_DIRECTIONS FOR THIS TASK_
Below is a listing. Output every line of it exactly.

_DATA TO EXAMINE_
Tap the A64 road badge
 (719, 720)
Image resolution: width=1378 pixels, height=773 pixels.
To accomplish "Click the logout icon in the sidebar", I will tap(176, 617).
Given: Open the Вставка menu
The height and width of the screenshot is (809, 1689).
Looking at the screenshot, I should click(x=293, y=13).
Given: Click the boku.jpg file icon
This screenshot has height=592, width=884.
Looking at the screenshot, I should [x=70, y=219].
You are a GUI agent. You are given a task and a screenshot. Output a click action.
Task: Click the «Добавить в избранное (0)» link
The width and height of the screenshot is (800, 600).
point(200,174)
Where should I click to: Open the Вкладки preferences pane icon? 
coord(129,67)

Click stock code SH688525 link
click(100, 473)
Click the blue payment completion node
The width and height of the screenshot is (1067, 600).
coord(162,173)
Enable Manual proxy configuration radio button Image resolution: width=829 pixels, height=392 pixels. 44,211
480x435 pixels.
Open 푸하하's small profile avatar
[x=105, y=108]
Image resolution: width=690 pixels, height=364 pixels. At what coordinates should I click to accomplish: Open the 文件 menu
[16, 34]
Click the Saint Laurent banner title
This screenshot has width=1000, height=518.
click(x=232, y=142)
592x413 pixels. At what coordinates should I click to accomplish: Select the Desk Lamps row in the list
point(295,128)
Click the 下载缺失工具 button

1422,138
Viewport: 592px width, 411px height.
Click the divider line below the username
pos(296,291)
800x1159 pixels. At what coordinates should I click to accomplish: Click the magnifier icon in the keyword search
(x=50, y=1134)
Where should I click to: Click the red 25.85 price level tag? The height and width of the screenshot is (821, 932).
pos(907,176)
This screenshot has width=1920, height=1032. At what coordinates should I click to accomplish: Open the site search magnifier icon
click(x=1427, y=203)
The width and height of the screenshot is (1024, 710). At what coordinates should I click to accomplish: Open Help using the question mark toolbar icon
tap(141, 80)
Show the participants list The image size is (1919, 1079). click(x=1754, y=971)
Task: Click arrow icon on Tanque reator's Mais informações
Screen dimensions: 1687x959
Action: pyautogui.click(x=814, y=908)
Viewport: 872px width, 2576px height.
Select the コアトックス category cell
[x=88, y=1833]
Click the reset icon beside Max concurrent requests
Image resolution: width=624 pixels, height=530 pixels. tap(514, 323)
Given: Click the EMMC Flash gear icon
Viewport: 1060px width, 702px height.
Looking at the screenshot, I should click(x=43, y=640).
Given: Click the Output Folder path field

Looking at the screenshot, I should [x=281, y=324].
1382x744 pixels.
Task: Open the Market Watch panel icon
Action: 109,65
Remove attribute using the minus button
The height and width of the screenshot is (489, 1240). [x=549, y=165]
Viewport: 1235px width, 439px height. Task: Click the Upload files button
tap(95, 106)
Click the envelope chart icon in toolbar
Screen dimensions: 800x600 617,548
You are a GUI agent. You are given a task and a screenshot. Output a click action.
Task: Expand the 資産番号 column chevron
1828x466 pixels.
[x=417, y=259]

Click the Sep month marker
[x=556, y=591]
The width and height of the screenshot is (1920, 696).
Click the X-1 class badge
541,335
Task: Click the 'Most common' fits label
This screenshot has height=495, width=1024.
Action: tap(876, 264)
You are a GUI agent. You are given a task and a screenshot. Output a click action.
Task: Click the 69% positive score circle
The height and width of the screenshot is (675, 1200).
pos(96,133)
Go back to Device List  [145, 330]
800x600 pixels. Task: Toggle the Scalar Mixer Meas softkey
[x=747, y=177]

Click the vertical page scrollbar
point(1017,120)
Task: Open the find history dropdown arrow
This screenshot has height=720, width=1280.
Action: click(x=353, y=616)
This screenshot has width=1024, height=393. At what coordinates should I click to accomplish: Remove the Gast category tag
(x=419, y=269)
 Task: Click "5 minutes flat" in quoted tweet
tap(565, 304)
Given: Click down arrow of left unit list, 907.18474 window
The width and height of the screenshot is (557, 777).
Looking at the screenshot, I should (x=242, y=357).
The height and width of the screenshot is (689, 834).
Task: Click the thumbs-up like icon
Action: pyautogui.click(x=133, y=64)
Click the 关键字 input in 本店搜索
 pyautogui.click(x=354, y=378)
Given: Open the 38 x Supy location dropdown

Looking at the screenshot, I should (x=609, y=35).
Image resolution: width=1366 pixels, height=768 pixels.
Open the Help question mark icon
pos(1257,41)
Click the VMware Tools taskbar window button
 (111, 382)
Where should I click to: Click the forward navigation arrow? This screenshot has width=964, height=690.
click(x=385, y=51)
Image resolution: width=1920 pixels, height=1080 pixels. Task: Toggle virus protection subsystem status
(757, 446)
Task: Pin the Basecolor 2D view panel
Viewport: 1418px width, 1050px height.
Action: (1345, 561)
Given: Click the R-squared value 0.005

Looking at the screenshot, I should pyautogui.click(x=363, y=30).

_TASK ANSWER_
Tap the A64 road badge
 (719, 720)
Image resolution: width=1378 pixels, height=773 pixels.
To accomplish "Click the logout icon in the sidebar", I will tap(176, 617).
Given: Open the Вставка menu
The height and width of the screenshot is (809, 1689).
Looking at the screenshot, I should click(x=293, y=13).
Given: Click the boku.jpg file icon
This screenshot has height=592, width=884.
Looking at the screenshot, I should [x=70, y=219].
You are a GUI agent. You are given a task and a screenshot. Output a click action.
Task: Click the «Добавить в избранное (0)» link
The width and height of the screenshot is (800, 600).
point(200,174)
Where should I click to: Open the Вкладки preferences pane icon? 
coord(129,67)

Click stock code SH688525 link
click(100, 473)
Click the blue payment completion node
The width and height of the screenshot is (1067, 600).
coord(162,173)
Enable Manual proxy configuration radio button Image resolution: width=829 pixels, height=392 pixels. 44,211
480x435 pixels.
Open 푸하하's small profile avatar
[x=105, y=108]
Image resolution: width=690 pixels, height=364 pixels. At what coordinates should I click to accomplish: Open the 文件 menu
[16, 34]
Click the Saint Laurent banner title
This screenshot has width=1000, height=518.
click(x=232, y=142)
592x413 pixels. At what coordinates should I click to accomplish: Select the Desk Lamps row in the list
point(295,128)
Click the 下载缺失工具 button

1422,138
Viewport: 592px width, 411px height.
Click the divider line below the username
pos(296,291)
800x1159 pixels. At what coordinates should I click to accomplish: Click the magnifier icon in the keyword search
(x=50, y=1134)
Where should I click to: Click the red 25.85 price level tag? The height and width of the screenshot is (821, 932).
pos(907,176)
This screenshot has width=1920, height=1032. At what coordinates should I click to accomplish: Open the site search magnifier icon
click(x=1427, y=203)
The width and height of the screenshot is (1024, 710). At what coordinates should I click to accomplish: Open Help using the question mark toolbar icon
tap(141, 80)
Show the participants list The image size is (1919, 1079). click(x=1754, y=971)
Task: Click arrow icon on Tanque reator's Mais informações
Screen dimensions: 1687x959
Action: pyautogui.click(x=814, y=908)
Viewport: 872px width, 2576px height.
Select the コアトックス category cell
[x=88, y=1833]
Click the reset icon beside Max concurrent requests
Image resolution: width=624 pixels, height=530 pixels. tap(514, 323)
Given: Click the EMMC Flash gear icon
Viewport: 1060px width, 702px height.
Looking at the screenshot, I should click(x=43, y=640).
Given: Click the Output Folder path field

Looking at the screenshot, I should [x=281, y=324].
1382x744 pixels.
Task: Open the Market Watch panel icon
Action: 109,65
Remove attribute using the minus button
The height and width of the screenshot is (489, 1240). [x=549, y=165]
Viewport: 1235px width, 439px height. Task: Click the Upload files button
tap(95, 106)
Click the envelope chart icon in toolbar
Screen dimensions: 800x600 617,548
You are a GUI agent. You are given a task and a screenshot. Output a click action.
Task: Expand the 資産番号 column chevron
1828x466 pixels.
[x=417, y=259]

Click the Sep month marker
[x=556, y=591]
The width and height of the screenshot is (1920, 696).
Click the X-1 class badge
541,335
Task: Click the 'Most common' fits label
This screenshot has height=495, width=1024.
Action: tap(876, 264)
You are a GUI agent. You are given a task and a screenshot. Output a click action.
Task: Click the 69% positive score circle
The height and width of the screenshot is (675, 1200).
pos(96,133)
Go back to Device List  [145, 330]
800x600 pixels. Task: Toggle the Scalar Mixer Meas softkey
[x=747, y=177]

Click the vertical page scrollbar
point(1017,120)
Task: Open the find history dropdown arrow
This screenshot has height=720, width=1280.
Action: click(x=353, y=616)
This screenshot has width=1024, height=393. At what coordinates should I click to accomplish: Remove the Gast category tag
(x=419, y=269)
 Task: Click "5 minutes flat" in quoted tweet
tap(565, 304)
Given: Click down arrow of left unit list, 907.18474 window
The width and height of the screenshot is (557, 777).
Looking at the screenshot, I should (x=242, y=357).
The height and width of the screenshot is (689, 834).
Task: Click the thumbs-up like icon
Action: pyautogui.click(x=133, y=64)
Click the 关键字 input in 本店搜索
 pyautogui.click(x=354, y=378)
Given: Open the 38 x Supy location dropdown

Looking at the screenshot, I should (x=609, y=35).
Image resolution: width=1366 pixels, height=768 pixels.
Open the Help question mark icon
pos(1257,41)
Click the VMware Tools taskbar window button
 (111, 382)
Where should I click to: Click the forward navigation arrow? This screenshot has width=964, height=690.
click(x=385, y=51)
Image resolution: width=1920 pixels, height=1080 pixels. Task: Toggle virus protection subsystem status
(757, 446)
Task: Pin the Basecolor 2D view panel
Viewport: 1418px width, 1050px height.
Action: (1345, 561)
Given: Click the R-squared value 0.005

Looking at the screenshot, I should pyautogui.click(x=363, y=30).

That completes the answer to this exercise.